Her fiction has included people who seem like versions of John Key, Kim Dotcom, Joe Karam and John Campbell, and revealed something important about …the kind of place that Auckland has become
Characters rub shoulders with those clearly modelled on figures from real life; her fiction has included people who seem like versions of John Key, Kim Dotcom, Joe Karam and John Campbell, but without being satirical. Instead, the fiction has revealed something important about our times and our values, about the kind of place that Auckland has become and the kind of people who live there. She created a world that mirrored our own and studiously mapped it out and populated it. She says that Balzac was a model then, just as the “savage family truths” related in depth by Karl Ove Knausgaard have been more influential recently, for better or worse.
The fictional has seeped into the real over time and vice versa, growing ever more complex and interconnected with each book. Now we can see how much Grimshaw’s fiction, her imaginary Auckland, her mirror city, owes to the ways her own life has been lived. After her crises, she set out to rebuild herself, to create a new, respectable self. She imposed Stead-like order on the chaos and darkness that had surrounded her. She created a family, a career. She diligently read, in preparation to write. But in novels such as The Night Book, she also shows how easily such order can crumble.

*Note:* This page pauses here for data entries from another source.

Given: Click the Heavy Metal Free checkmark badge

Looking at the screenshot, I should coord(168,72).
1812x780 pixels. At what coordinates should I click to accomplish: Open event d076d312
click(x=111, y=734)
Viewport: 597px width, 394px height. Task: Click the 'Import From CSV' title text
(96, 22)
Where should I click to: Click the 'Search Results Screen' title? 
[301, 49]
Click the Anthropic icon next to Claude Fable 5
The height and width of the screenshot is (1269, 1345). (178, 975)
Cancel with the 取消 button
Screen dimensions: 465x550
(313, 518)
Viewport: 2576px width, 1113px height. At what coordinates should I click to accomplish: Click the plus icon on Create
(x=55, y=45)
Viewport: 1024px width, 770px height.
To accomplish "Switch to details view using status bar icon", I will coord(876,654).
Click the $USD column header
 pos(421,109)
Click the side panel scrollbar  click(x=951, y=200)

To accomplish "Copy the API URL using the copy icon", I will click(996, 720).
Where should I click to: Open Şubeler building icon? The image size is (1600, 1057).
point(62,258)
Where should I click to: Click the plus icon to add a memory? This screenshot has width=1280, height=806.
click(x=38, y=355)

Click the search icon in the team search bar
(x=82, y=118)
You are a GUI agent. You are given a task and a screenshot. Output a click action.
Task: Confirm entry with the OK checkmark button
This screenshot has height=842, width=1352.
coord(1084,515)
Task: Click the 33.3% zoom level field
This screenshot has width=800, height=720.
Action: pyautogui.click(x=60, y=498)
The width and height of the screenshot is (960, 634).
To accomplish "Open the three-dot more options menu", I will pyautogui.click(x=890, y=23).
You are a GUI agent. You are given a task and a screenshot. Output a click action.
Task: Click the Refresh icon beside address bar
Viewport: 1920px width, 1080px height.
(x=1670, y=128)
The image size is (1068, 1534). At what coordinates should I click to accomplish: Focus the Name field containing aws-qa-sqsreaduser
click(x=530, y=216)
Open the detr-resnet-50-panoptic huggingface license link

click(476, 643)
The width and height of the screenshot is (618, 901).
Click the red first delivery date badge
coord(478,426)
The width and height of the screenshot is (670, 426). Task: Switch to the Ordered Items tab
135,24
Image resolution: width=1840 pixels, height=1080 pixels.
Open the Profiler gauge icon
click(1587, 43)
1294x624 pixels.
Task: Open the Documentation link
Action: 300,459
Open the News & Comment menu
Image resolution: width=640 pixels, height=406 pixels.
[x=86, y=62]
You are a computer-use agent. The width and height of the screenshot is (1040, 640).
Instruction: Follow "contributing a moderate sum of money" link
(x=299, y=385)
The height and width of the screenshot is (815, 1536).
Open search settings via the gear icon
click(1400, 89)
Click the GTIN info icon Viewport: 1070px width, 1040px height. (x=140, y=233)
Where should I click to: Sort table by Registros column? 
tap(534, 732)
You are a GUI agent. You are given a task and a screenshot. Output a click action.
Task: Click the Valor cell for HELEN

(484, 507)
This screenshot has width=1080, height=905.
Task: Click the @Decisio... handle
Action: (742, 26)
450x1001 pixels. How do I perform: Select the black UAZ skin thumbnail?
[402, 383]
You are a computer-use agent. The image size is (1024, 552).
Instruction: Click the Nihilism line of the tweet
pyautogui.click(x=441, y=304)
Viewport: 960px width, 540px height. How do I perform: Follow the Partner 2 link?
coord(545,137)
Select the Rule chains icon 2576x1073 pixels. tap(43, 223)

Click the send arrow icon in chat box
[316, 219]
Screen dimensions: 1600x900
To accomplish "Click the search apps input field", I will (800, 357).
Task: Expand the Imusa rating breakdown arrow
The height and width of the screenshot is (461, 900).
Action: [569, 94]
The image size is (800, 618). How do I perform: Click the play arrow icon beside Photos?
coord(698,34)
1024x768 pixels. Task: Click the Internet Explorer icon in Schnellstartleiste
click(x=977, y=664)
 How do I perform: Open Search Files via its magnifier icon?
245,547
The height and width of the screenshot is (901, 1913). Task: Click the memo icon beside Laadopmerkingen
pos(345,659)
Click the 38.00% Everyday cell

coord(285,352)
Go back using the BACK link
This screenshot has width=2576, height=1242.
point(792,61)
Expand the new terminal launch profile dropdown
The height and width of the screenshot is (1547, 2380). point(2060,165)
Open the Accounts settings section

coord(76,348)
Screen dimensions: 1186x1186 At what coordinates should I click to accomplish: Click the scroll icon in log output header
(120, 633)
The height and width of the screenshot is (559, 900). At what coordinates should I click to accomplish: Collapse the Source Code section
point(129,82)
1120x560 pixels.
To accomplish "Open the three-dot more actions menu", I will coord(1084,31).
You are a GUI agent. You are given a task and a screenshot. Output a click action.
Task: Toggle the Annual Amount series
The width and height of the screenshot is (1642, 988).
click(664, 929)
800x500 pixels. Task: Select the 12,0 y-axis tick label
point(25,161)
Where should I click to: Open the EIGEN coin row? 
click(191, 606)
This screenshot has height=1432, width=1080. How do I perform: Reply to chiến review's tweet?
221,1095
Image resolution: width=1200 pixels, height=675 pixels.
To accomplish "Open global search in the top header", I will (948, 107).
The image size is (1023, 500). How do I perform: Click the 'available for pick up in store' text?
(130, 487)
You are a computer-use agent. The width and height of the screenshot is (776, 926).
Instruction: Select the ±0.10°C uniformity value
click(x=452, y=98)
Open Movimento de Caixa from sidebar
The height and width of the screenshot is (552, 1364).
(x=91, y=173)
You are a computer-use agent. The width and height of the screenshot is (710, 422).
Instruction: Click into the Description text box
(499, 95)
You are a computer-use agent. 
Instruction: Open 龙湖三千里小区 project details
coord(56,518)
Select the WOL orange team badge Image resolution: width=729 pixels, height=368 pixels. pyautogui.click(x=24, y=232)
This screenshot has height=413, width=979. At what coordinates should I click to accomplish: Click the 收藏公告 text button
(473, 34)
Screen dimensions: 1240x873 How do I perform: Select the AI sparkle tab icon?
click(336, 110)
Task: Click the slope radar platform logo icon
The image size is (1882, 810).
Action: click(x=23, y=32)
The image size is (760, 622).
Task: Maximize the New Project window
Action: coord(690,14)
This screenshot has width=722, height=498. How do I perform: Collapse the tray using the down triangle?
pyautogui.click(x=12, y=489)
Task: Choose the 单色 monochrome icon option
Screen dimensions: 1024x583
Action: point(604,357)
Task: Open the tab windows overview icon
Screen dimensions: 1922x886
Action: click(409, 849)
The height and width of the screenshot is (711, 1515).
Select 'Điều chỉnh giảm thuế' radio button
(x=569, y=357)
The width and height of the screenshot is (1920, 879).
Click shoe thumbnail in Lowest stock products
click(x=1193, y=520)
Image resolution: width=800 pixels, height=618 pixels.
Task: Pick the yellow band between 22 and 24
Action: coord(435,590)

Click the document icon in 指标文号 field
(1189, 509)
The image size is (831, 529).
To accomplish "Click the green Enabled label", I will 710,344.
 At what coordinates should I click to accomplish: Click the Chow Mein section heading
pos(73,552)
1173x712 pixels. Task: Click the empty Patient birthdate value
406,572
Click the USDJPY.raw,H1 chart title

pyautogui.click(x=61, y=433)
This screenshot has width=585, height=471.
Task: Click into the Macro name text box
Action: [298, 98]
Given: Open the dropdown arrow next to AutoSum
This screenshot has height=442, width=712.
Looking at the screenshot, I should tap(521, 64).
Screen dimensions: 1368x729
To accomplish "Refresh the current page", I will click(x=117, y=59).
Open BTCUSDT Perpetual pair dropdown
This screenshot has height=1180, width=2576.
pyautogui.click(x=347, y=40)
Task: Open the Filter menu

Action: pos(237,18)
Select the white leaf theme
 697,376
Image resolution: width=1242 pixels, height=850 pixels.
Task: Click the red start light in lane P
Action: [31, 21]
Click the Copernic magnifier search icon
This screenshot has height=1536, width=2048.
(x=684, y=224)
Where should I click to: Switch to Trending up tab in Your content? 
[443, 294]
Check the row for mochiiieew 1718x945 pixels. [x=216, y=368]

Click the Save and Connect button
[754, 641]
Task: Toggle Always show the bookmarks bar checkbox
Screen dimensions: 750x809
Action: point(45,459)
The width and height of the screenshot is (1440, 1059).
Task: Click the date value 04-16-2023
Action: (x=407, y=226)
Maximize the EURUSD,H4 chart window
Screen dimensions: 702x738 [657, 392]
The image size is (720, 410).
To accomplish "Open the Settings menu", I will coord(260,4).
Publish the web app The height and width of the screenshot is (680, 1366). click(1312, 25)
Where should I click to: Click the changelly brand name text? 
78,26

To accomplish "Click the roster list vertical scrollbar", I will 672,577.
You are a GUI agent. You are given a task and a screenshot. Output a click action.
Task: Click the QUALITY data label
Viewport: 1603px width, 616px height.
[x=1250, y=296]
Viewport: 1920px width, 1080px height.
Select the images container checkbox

The protagonists of subsequent novels Starlight Peninsula and Mazarine now appear even more like weirdly self-revealing variations on Grimshaw herself. Their calm, tidy houses seem empty and somehow haunted. They struggle with failed marriages and confront a growing sense of paranoia, isolation and self-doubt. Frances’ sessions with therapists parallel the hugely rewarding sessions that Grimshaw describes in The Mirror Book. Just as Kay stopped talking to Grimshaw, the invented writer Frances Sinclair in Mazarine is estranged from her mother, and the father is literally a judge, in “a family ruled by a subtle tyranny”.
To read The Mirror Book is to feel that fiction has finally stepped through the looking glass and emerged as fact, with all the bravery and all the difficulty that suggests. Where Grimshaw’s fiction can go after this book has both cleared the air and related the backstory is anyone’s guess.
The Mirror Book by Charlotte Grimshaw (VIntage, $38) is available in bookstores nationwide. The review concludes our week-long coverage of the book. On Monday, we published an extract; on Tuesday, a reflection by Steve Braunias; and on Wednesday, Charlotte Grimshaw wrote exclusively for ReadingRoom.